= Your instructions =
Repeat nothing but the lines below running from the one containing "640x483 pixels." to the one containing "Viewport: 1456px width, 641px height.". Keep both end lines.

::: The data

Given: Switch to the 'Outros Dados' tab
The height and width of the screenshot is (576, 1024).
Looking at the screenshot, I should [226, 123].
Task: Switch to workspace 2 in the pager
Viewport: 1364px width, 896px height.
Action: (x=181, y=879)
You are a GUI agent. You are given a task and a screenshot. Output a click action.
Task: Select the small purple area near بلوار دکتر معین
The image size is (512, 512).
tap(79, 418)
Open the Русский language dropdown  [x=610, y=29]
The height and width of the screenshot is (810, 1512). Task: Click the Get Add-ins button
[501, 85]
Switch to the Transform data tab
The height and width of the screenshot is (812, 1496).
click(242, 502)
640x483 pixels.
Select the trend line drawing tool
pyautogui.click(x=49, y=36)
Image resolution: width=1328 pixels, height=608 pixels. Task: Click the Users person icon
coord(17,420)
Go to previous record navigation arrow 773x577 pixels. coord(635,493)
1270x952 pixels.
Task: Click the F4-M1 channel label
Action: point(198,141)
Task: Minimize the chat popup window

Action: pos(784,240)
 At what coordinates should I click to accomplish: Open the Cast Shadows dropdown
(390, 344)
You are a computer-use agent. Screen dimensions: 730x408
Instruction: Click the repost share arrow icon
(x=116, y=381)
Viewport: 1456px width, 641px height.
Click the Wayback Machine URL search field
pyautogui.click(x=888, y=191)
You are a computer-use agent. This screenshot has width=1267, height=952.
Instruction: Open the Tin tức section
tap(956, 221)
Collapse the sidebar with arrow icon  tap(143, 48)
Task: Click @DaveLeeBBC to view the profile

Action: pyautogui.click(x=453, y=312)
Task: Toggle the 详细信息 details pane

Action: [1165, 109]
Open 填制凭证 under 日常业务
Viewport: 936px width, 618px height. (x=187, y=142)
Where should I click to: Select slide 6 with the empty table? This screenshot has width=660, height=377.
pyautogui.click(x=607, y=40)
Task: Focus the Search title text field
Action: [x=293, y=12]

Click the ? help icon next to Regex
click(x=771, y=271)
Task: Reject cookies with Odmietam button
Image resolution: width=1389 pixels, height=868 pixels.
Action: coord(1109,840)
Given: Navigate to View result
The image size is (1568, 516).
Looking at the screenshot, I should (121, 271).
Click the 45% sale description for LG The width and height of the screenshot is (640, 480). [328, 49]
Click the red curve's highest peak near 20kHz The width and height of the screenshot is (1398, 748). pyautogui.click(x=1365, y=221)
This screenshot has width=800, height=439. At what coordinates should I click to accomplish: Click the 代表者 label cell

::::::

= Exercise result =
640x483 pixels.
Select the trend line drawing tool
pyautogui.click(x=49, y=36)
Image resolution: width=1328 pixels, height=608 pixels. Task: Click the Users person icon
coord(17,420)
Go to previous record navigation arrow 773x577 pixels. coord(635,493)
1270x952 pixels.
Task: Click the F4-M1 channel label
Action: point(198,141)
Task: Minimize the chat popup window

Action: pos(784,240)
 At what coordinates should I click to accomplish: Open the Cast Shadows dropdown
(390, 344)
You are a computer-use agent. Screen dimensions: 730x408
Instruction: Click the repost share arrow icon
(x=116, y=381)
Viewport: 1456px width, 641px height.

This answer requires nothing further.